Gejala Perubahan Makna Istilah Hukum: Tidak Hanya Penyempitan dan Perluasan
Potret Kamus Hukum Indonesia

Gejala Perubahan Makna Istilah Hukum: Tidak Hanya Penyempitan dan Perluasan

Dalam perkembangan penggunaan, istilah hukum dapat berubah makna, sesuai konteksnya.

Muhammad Yasin
Bacaan 2 Menit
Ilustrasi: HGW
Ilustrasi: HGW

Penggunaan suatu istilah hukum dapat berkembang sesuai konteksnya. Keadaan tertentu dapat membuat makna suatu istilah hukum menjadi menyempit; sebaliknya karena kondisi lain suatu istilah hukum dapat menjadi lebih luas. Paling mudah melihatnya adalah pada definisi yang termuat dalam peraturan perundang-undangan. Tata Nusa, misalnya, pernah menerbitkan Kamus Istilah Menurut Peraturan Perundang-Undangan Republik Indonesia 1945-2007, dan buku Kamus Istilah Peraturan Bidang Dalam Negeri.

● **TUGAS 1**: Susun baris-baris catatan, dari baris yang memuat "Expand the Last 2 years date range dropdown" sampai baris yang memuat "point(182,6)" (kedua baris itu ikut dihitung), menjadi daftar bernomor tanpa baris kosong.

● **CATATAN YANG DITAMPILKAN**:
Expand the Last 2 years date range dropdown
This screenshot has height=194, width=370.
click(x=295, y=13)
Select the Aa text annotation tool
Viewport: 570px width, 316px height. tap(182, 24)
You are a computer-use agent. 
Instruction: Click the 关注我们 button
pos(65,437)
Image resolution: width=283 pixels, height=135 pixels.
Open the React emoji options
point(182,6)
...
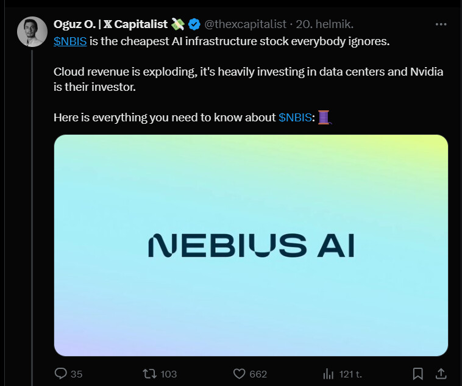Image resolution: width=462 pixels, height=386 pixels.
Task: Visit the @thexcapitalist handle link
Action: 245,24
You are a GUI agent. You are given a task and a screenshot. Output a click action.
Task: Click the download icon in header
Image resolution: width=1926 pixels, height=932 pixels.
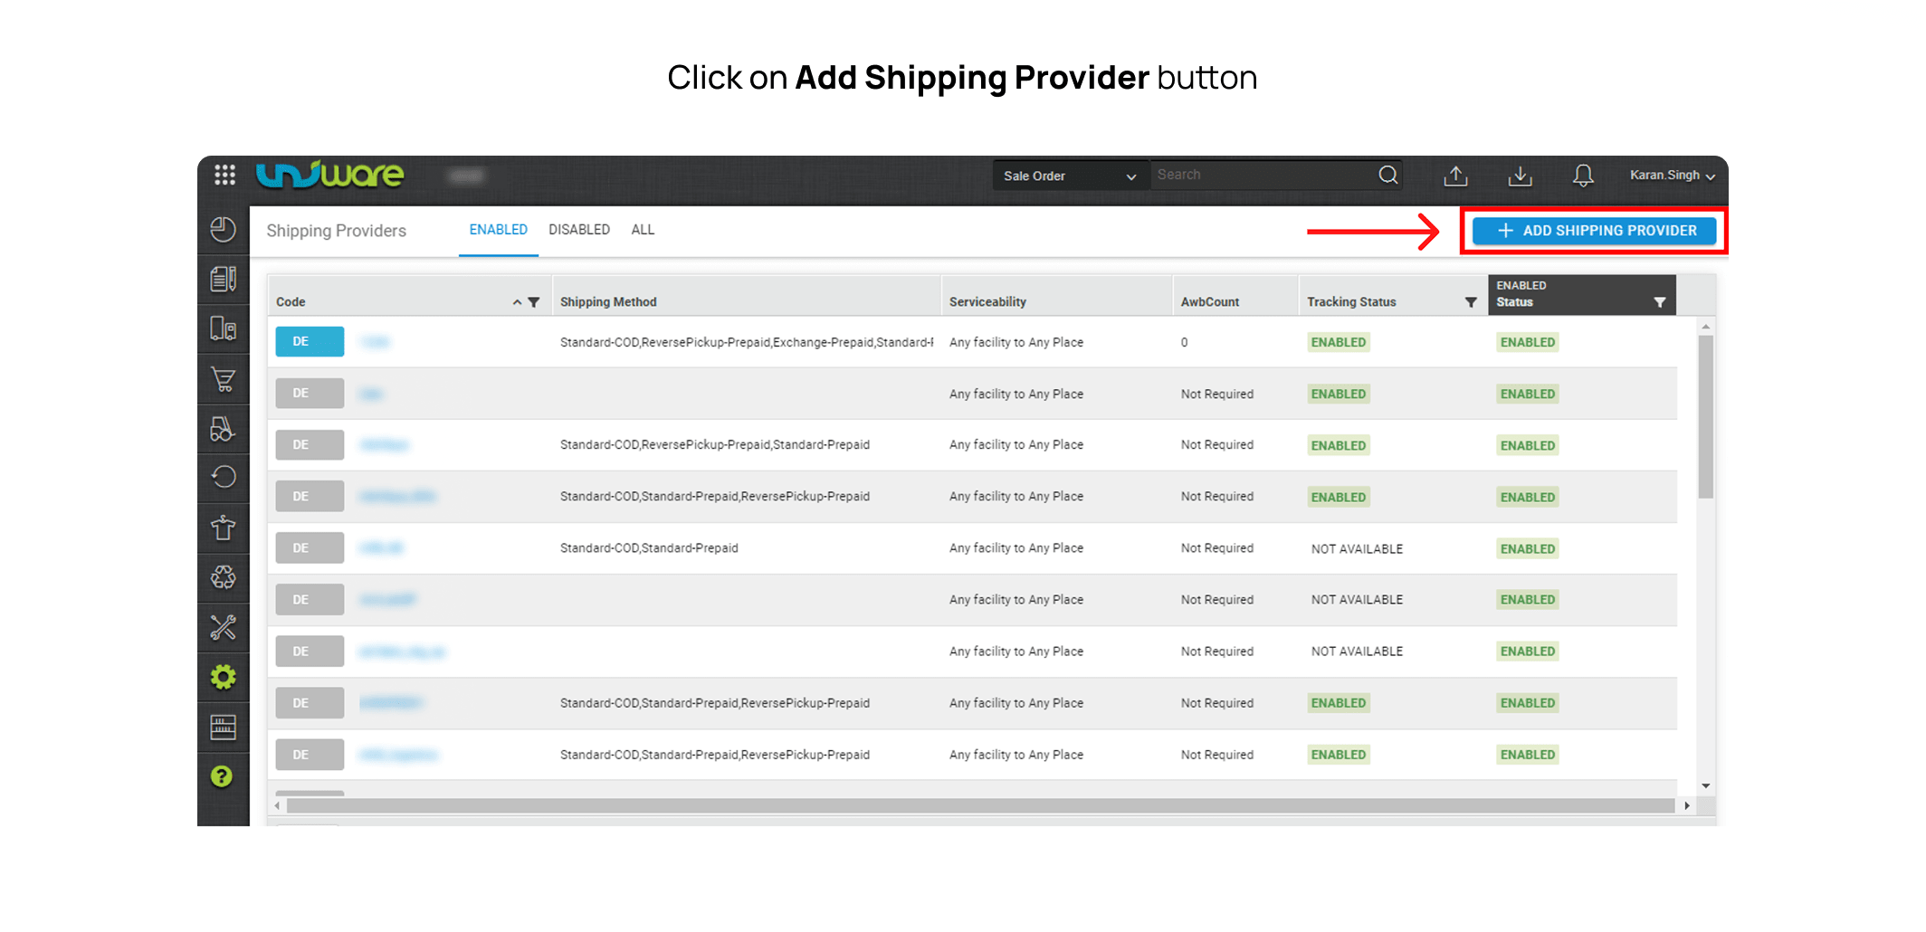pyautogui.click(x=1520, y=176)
---
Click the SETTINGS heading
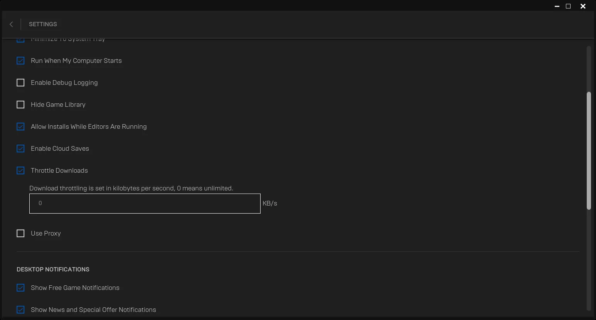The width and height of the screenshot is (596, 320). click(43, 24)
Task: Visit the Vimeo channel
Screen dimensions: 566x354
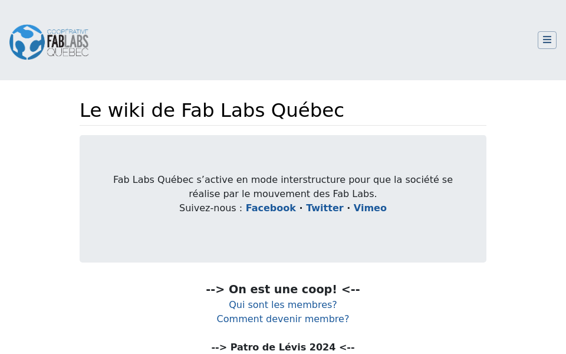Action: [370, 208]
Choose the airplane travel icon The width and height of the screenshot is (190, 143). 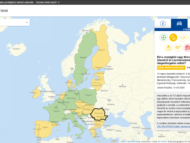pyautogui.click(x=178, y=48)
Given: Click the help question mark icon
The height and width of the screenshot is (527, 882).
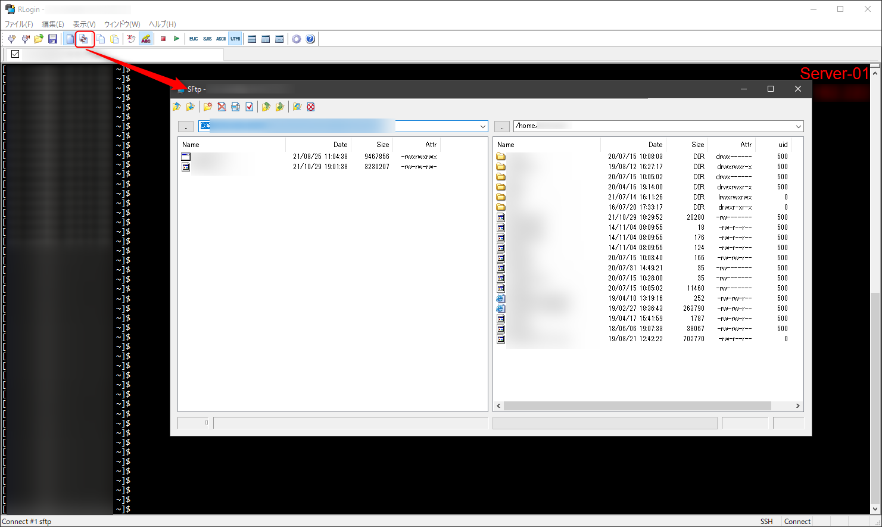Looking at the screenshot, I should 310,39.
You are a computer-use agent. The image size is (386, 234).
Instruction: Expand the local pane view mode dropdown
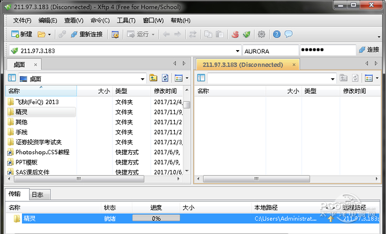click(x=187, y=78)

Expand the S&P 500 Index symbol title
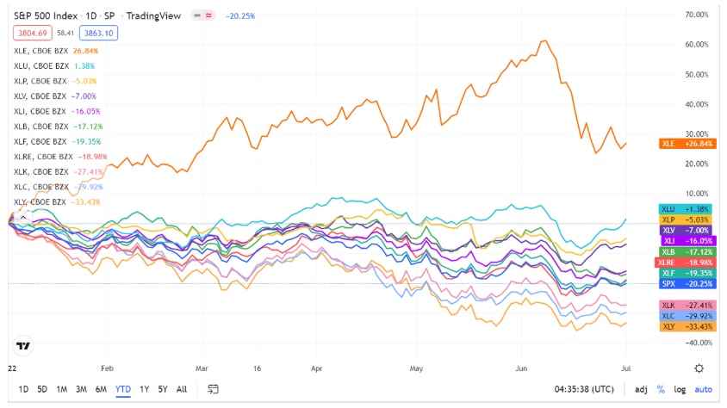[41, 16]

● **TUGAS 2**: Tolong lanjutkan teks tentang perubahan makna istilah hukum itu mulai dari bagian terakhirnya.

● **JAWABAN TUGAS 1**:
1. Expand the Last 2 years date range dropdown
2. This screenshot has height=194, width=370.
3. click(x=295, y=13)
4. Select the Aa text annotation tool
5. Viewport: 570px width, 316px height. tap(182, 24)
6. You are a computer-use agent. 
7. Instruction: Click the 关注我们 button
8. pos(65,437)
9. Image resolution: width=283 pixels, height=135 pixels.
10. Open the React emoji options
11. point(182,6)

● **JAWABAN TUGAS 2**:
 

Definisi dalam perundang-undangan sejatinya adalah kontekstualisasi suatu istilah hukum. Itu sebabnya, definisi dimaksud selalu diawali dengan kalimat “Dalam Undang-Undang ini, yang dimaksud dengan…” Artinya, definisi itu hanya berlaku dalam konteks penggunaan Undang-Undang tersebut. Mungkin saja pengertiannya sama dengan Undang-Undang lain; tetapi kemungkinan berbeda juga terbuka. Misalnya, satu istilah dari bahasa asing ‘accroisement’ (Inggris: increase) dalam konteks harta kekayaan (Pasal 556 BW) dan konteks suksesi (Pasal 1044 BW).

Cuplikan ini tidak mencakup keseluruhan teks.